### Extracted records
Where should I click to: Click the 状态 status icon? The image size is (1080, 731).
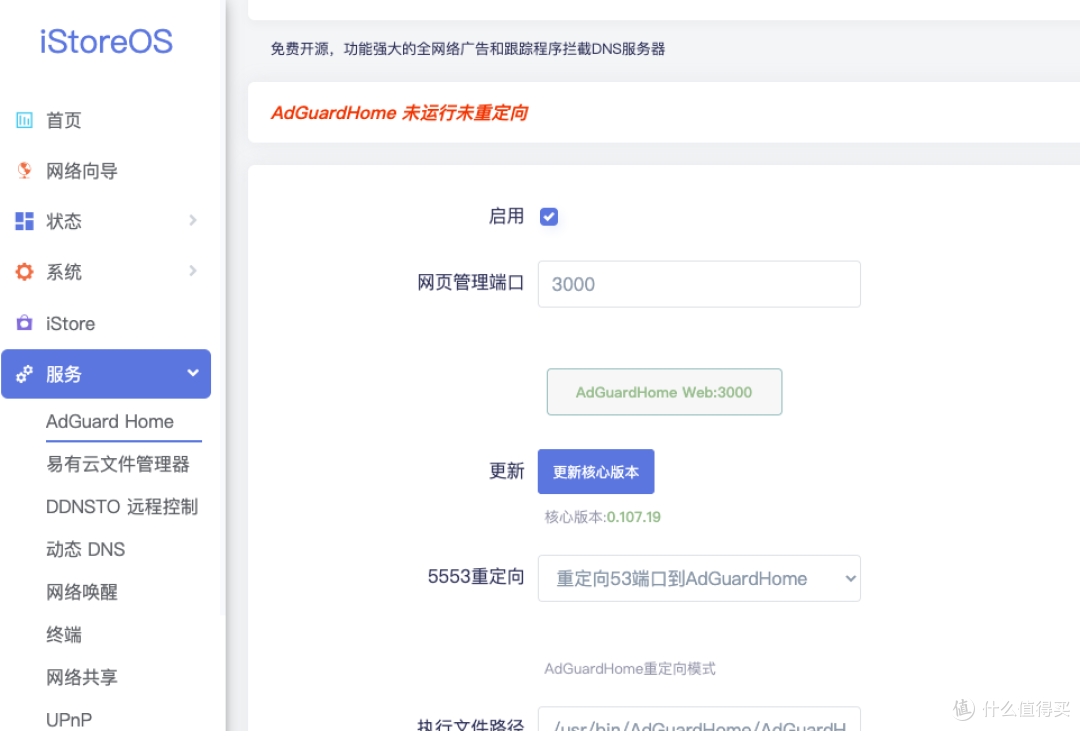(24, 221)
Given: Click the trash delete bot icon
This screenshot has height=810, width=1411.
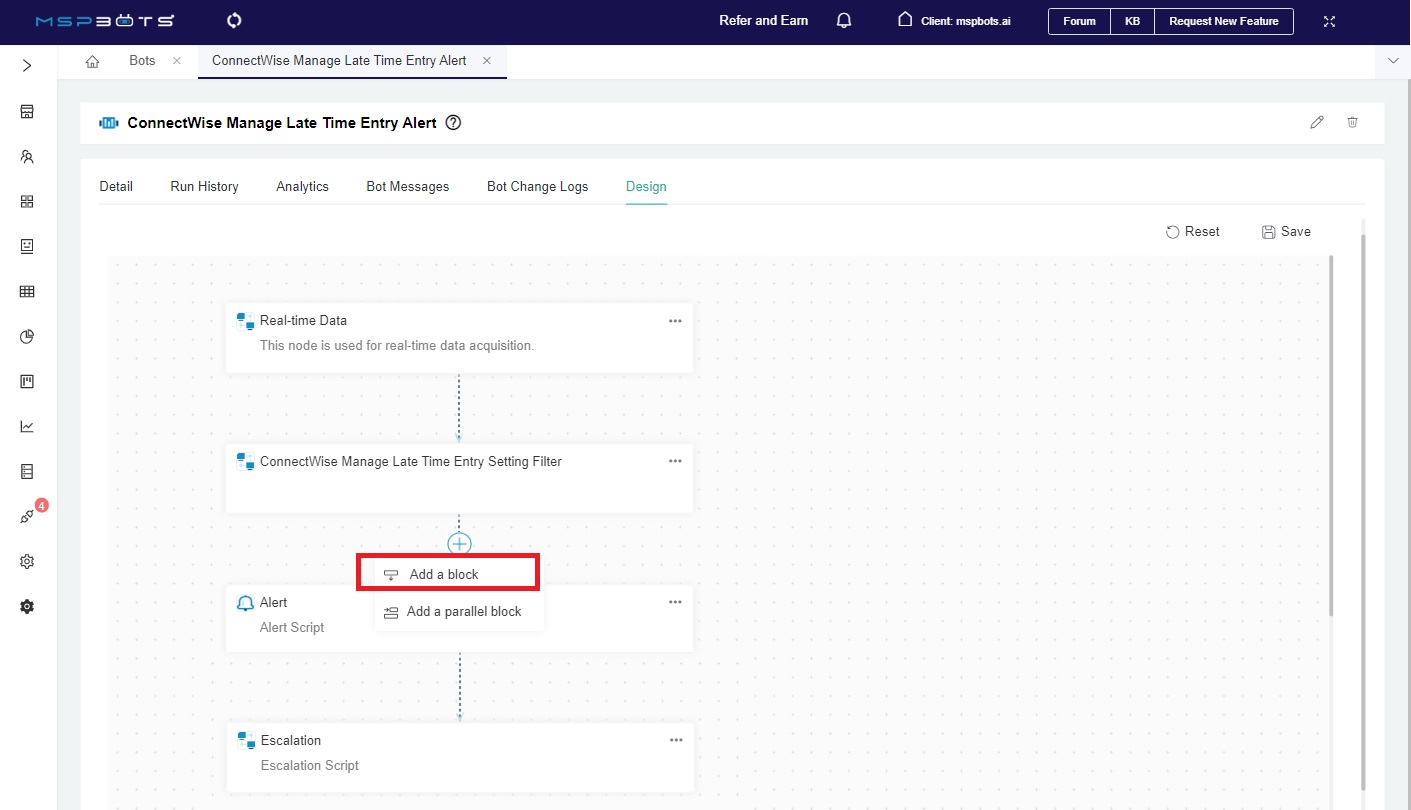Looking at the screenshot, I should 1352,122.
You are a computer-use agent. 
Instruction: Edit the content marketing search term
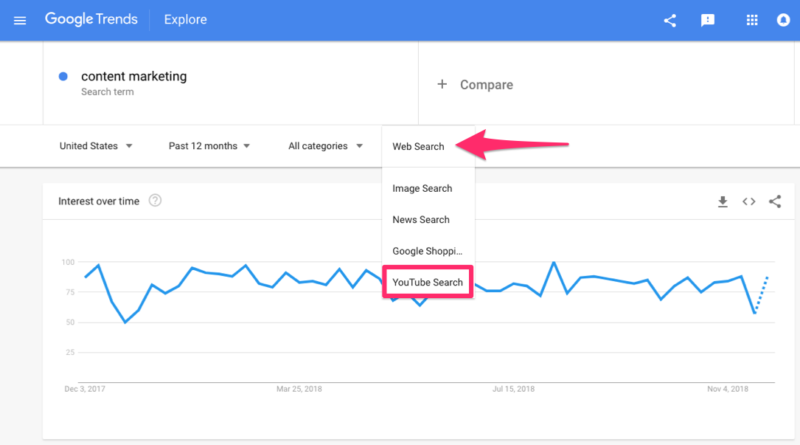(x=133, y=76)
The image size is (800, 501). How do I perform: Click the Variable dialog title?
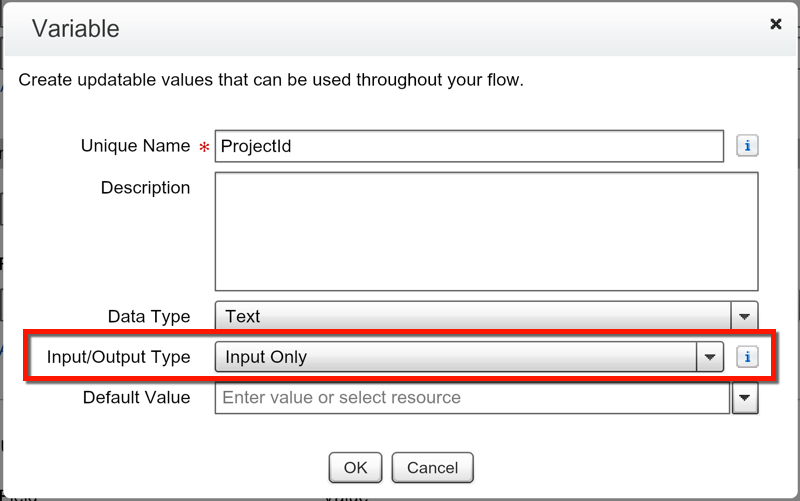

### To do
For the records above, output each one exactly and skip any image.

### Response area
Where should I click to: Click the 状态 status icon? The image size is (1080, 731).
(24, 221)
Given: Click the trash delete bot icon
This screenshot has height=810, width=1411.
Looking at the screenshot, I should 1352,122.
You are a computer-use agent. 
Instruction: Edit the content marketing search term
(x=133, y=76)
The image size is (800, 501). How do I perform: Click the Variable dialog title?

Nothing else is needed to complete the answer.